The die was cast. Following graduation, he found his way to the Joffrey, where the company would go "barefoot to pointe shoes in one evening."
One night, Fosse was in the audience taking in Chryst's portrayal of the Profiteer. "It was a role that Mr. Fosse would have gravitated toward, a role he would have done if he was a ballet dancer," Chryst notes. "He related to it because it was dance used as theater."
Ballet was never Fosse's venue. Based on his own technical limitations, the famed choreographer created his own dance vocabulary on Broadway -- the tilted head, the hunched shoulders and legs turned in, forcing the hips askew -- and expertly turned it into a bonanza.
He invited Chryst to be a part of that in "Dancin,' " which also starred the leggy former Joffrey ballet student Ann Reinking.
"The hardest thing was doing a show eight times a week after growing up in a repertory company," Chryst says. Although Fosse had originally wanted two casts, Chryst had to bite the bullet performing the "athletic and demanding" choreography every night.
Despite the grueling work, he found it "so fulfilling" to be in an all-star situation with people like Reinking, Broadway veteran Wayne Cilento and American Ballet Theatre principal dancer Charles Ward.
Chryst would go on to parlay that show into a Broadway career, but the door remained open to ballet. Nederlands Dans Theater artistic director Jiri Kylian was starting a third company for older dancers, affectionately called NDT3. So, while in his 40s, Chryst moved to Europe. "We were lucky to be creating new work at that point in our lives," he says.
In 1996, "Chicago" was reborn to great acclaim, with Reinking choreographing it "in the style of Bob Fosse." Reinking was thinking about a European tour and, while pondering who knew the Fosse vocabulary as well as available European dancers, she thought of Chryst.
By 1998, he had staged the Austrian production of "Chicago" and has kept tabs on tours in Sweden, Italy, South Africa, Mexico and Brazil, among others.
Reinking also tapped him for the current U.S. tour. "This is a wonderful set of dancers," Chryst raves, ticking off a "newly assembled" group that stars Broadway and television star Tom Wopat as Billy Flynn, with Brenda Braxton as Velma Kelly and Michelle DeJean as Roxie Hart.
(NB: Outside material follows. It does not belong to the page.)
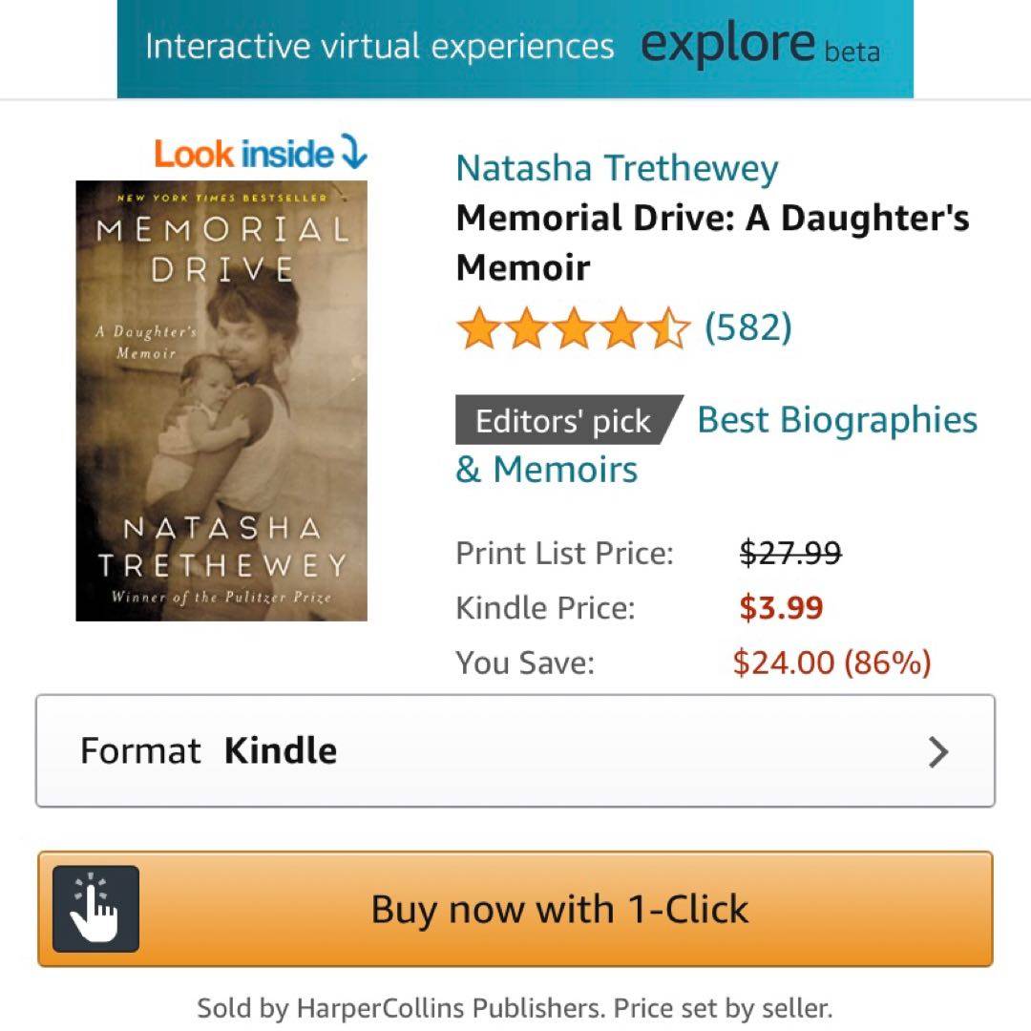Open the Natasha Trethewey author link
The image size is (1031, 1031).
tap(617, 168)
Casting aside, the biggest problem Chryst encountered was with the younger "Chicago" dancers, who have been well-schooled in the more frenetic style of hip-hop. He had to acquaint them with the single isolations of the Fosse shoulder or hip. "Less is more," he told them.
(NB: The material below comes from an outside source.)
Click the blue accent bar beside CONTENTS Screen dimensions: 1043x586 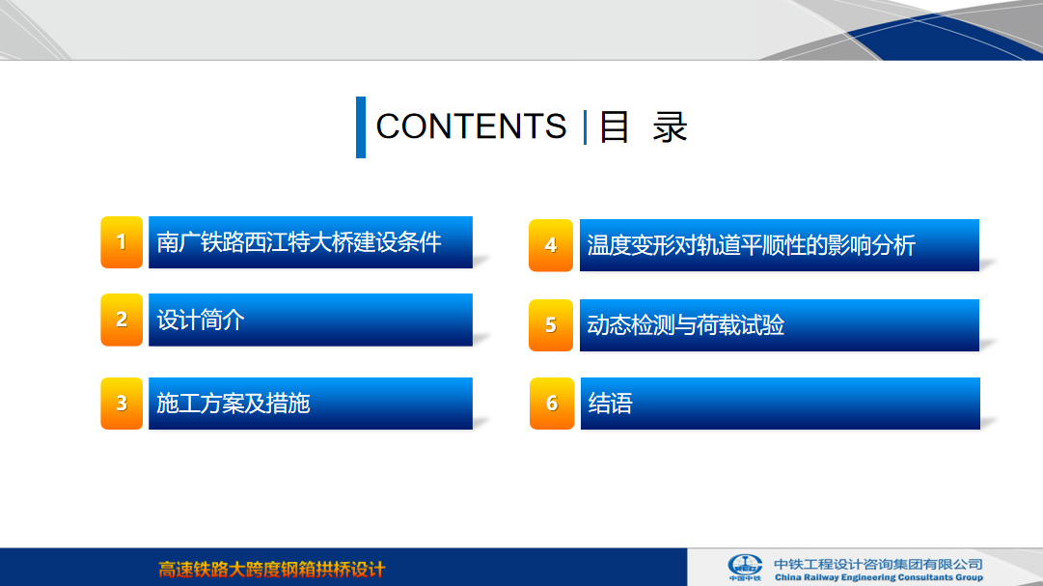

But that doesn't mean "Chicago" is boring by any means: "It's not about dancing forks and spoons; it's about content," Chryst says.
"Chicago," with its emphasis on Velma and Roxie and their "Razzle Dazzle" tales of murder and mayhem, still attracts a large and enthusiastic following that's more knowledgeable in recent years, after the 2002 Academy Award-winning film starring Renee Zellweger, Catherine Zeta-Jones and Richard Gere.
"It's smart," Chryst says. "A lot of people who don't like musicals like this one."